Work required =>
For the entries below, count the lines that contain the word "Privacy" and reply with that number only.

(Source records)
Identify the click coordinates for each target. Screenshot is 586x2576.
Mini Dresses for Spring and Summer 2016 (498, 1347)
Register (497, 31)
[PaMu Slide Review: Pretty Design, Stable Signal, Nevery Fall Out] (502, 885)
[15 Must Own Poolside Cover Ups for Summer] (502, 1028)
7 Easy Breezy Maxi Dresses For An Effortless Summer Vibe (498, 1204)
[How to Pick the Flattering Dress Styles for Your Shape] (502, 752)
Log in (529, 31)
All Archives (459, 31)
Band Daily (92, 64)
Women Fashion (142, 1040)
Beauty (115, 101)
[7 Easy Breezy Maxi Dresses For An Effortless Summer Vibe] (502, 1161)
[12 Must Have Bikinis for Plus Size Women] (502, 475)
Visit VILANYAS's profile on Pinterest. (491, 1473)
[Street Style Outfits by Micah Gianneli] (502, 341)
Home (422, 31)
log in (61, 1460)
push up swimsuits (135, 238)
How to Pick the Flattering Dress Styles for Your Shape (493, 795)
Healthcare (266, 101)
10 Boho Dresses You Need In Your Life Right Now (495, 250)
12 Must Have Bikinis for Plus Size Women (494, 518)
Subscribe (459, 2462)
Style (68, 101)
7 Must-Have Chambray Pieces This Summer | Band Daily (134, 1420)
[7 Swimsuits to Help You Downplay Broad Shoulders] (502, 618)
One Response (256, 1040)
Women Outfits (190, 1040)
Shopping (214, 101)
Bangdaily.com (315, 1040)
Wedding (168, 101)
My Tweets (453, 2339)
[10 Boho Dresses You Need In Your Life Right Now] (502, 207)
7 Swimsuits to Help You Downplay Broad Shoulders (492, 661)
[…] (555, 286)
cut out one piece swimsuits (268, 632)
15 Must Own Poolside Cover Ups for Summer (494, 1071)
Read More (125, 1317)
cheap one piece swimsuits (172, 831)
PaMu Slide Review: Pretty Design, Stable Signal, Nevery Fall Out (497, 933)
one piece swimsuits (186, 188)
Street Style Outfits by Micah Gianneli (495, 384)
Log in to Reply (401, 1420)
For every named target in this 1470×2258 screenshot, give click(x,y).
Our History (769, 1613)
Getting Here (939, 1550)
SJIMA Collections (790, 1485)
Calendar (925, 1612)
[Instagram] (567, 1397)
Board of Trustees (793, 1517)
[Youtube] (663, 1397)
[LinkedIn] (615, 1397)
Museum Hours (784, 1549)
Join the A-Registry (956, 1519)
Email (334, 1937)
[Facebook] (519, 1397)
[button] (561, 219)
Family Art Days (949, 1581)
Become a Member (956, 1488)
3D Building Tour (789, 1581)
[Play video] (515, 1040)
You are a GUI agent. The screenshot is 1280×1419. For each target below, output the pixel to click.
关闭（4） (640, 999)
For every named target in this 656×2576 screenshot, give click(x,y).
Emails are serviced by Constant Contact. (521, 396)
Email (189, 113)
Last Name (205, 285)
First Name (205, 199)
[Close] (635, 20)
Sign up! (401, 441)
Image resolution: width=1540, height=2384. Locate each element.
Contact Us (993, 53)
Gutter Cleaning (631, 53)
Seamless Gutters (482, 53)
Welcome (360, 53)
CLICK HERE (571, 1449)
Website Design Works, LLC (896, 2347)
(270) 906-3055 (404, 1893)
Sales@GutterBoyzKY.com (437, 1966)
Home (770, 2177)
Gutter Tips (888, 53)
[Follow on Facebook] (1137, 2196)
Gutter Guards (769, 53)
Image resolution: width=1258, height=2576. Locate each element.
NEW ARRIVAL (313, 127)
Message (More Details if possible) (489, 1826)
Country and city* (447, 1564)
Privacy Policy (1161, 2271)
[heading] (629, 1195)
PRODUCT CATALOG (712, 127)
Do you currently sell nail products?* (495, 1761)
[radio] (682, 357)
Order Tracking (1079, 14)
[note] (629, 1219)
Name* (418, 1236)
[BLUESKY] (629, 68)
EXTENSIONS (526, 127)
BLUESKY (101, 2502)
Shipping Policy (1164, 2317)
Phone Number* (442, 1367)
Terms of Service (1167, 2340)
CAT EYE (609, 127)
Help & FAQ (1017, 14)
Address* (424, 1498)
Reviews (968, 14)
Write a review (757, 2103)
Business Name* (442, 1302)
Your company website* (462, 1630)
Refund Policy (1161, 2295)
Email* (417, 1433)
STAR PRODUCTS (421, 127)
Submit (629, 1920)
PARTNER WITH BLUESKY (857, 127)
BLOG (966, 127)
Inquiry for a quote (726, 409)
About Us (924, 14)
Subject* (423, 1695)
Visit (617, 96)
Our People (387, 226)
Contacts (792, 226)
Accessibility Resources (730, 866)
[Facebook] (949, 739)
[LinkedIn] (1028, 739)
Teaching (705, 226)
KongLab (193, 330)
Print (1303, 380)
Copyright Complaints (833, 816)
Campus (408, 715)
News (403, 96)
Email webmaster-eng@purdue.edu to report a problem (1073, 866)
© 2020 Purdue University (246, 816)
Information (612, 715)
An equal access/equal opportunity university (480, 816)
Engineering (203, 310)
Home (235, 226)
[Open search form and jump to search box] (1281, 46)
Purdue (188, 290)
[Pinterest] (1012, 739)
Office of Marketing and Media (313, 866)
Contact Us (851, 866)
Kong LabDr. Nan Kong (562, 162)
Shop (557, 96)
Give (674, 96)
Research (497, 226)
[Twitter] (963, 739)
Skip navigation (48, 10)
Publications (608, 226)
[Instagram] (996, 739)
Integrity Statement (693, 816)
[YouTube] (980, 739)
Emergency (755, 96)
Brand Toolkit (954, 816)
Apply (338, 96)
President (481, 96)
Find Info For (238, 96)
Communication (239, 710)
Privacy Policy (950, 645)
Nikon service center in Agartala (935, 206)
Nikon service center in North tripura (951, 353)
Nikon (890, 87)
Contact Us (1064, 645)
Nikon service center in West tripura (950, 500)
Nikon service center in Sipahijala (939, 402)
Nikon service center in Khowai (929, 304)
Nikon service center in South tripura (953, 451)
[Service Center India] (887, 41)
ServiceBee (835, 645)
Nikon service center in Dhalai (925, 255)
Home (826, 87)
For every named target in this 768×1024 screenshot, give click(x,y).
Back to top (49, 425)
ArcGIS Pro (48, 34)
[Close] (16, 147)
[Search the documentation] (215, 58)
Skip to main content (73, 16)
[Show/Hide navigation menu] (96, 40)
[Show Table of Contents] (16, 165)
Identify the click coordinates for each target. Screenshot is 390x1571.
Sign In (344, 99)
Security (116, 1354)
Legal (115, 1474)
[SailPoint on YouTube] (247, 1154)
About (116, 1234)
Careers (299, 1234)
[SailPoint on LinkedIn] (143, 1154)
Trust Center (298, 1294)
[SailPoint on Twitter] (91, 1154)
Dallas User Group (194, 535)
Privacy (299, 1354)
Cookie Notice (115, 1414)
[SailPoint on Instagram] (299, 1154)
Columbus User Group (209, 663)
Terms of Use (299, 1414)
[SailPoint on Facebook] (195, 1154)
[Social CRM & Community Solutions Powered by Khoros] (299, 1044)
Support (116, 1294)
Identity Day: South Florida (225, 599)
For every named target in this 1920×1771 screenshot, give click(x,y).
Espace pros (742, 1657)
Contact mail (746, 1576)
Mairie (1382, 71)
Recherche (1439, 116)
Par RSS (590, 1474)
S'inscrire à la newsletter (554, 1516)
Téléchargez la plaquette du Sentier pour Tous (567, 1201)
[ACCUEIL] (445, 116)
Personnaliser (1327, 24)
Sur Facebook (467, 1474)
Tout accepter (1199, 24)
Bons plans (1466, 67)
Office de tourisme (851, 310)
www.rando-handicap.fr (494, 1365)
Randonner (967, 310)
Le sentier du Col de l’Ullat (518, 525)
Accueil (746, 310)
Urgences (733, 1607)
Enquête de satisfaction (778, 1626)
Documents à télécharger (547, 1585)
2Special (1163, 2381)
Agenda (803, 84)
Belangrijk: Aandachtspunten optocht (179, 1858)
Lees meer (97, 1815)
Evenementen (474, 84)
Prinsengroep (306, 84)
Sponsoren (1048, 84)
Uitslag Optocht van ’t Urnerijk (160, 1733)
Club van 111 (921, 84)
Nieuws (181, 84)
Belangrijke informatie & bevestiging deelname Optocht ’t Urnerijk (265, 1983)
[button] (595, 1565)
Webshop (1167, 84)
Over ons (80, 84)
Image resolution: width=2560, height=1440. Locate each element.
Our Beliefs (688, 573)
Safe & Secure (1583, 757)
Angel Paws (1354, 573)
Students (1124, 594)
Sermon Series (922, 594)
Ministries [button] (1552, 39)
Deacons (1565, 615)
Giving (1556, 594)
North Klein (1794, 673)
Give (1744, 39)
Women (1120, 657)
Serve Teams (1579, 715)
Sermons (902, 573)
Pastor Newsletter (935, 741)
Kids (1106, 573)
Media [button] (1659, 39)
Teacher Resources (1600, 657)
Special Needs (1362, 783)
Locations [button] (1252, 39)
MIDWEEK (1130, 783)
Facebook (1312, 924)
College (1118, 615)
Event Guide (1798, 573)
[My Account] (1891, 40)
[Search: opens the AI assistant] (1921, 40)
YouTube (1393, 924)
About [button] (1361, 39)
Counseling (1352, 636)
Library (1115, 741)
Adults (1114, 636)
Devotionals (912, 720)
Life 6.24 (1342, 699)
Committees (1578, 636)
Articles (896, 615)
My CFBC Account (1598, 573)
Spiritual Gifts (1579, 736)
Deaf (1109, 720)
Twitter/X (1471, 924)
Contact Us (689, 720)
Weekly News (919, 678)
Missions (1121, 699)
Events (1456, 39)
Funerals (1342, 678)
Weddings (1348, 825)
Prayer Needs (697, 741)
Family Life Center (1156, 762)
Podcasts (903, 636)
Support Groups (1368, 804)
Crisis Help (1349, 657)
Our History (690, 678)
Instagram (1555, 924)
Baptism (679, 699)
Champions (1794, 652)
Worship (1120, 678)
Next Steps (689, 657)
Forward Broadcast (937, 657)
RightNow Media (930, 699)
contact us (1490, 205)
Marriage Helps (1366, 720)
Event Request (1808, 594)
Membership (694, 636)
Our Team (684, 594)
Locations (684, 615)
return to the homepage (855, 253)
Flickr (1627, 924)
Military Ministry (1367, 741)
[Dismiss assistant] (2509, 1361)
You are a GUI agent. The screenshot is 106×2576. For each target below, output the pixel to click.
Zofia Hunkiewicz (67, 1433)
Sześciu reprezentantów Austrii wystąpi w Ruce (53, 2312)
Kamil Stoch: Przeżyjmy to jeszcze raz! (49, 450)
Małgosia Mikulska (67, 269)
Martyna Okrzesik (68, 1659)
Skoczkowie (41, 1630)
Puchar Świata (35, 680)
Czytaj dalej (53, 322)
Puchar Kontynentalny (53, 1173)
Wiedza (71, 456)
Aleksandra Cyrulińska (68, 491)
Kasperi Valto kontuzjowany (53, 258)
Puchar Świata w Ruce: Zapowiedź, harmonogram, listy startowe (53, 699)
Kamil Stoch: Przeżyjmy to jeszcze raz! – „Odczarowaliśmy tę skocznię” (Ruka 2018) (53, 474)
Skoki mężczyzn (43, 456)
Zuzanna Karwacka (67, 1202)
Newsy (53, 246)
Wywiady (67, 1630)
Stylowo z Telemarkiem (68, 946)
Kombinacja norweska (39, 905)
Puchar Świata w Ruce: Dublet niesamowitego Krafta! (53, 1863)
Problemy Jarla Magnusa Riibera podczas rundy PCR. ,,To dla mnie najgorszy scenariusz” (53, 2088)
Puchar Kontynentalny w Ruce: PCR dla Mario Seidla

Result of the task =>
3